__RECORDED INFORMATION__.
BEGIN

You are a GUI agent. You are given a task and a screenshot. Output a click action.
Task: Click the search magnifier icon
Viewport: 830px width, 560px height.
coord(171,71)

END
BEGIN

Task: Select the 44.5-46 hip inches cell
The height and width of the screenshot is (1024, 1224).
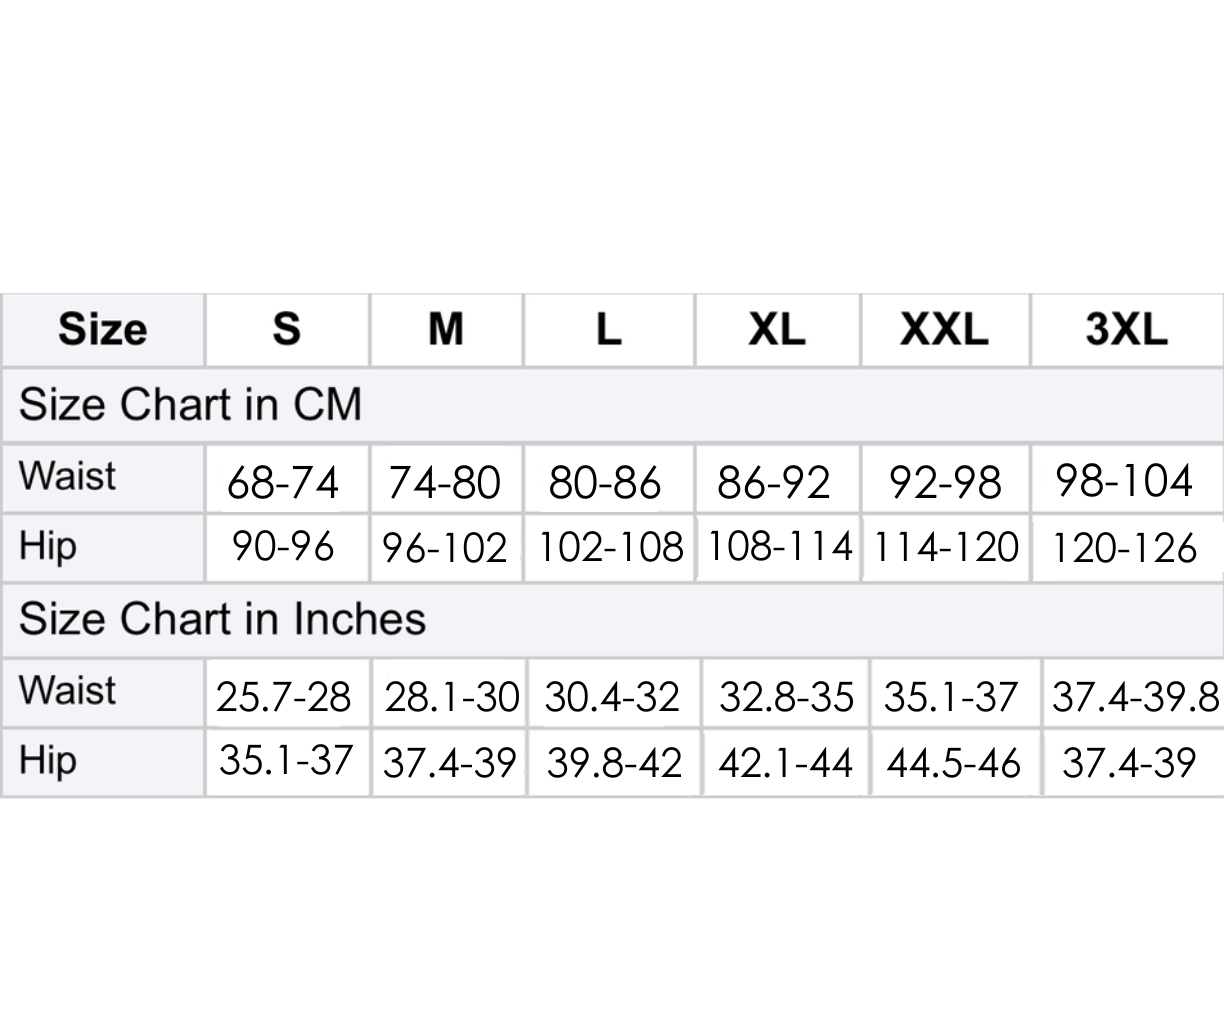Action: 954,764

END
BEGIN

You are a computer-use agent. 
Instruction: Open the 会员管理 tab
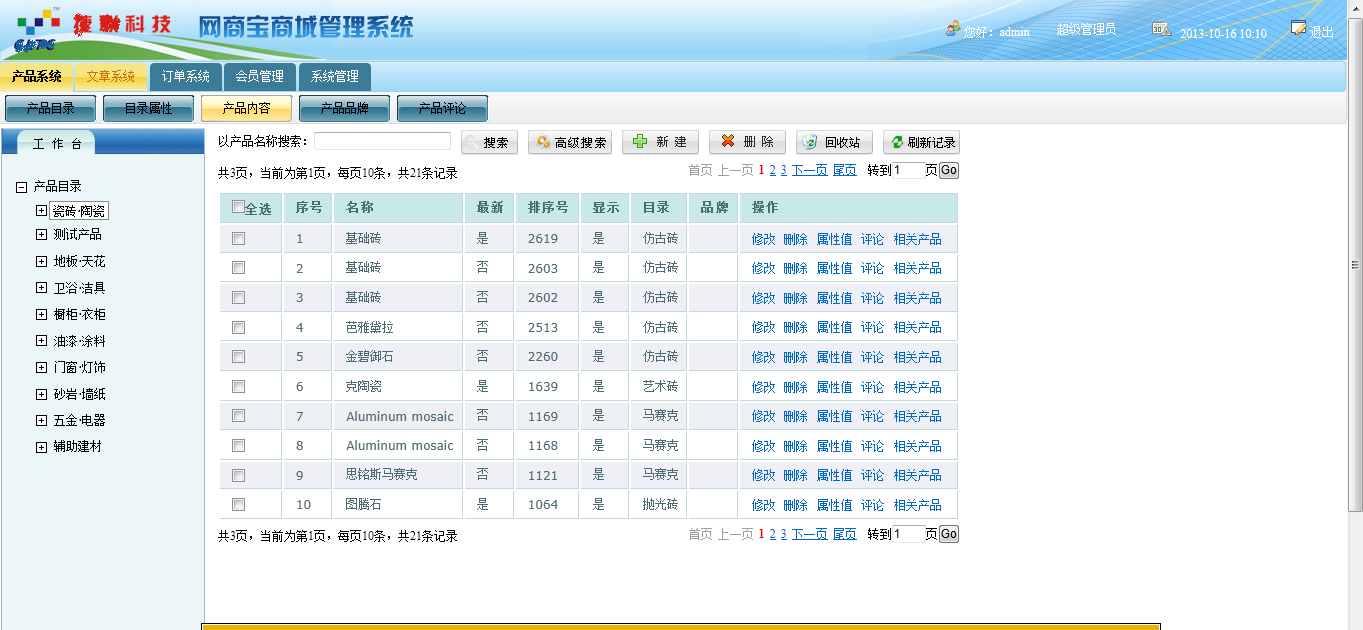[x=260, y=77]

END

__WORK TO BE COMPLETED__.
State the number of lines in the material above in which the string "agent" appears, with no accompanying text.

__RESPONSE__.
2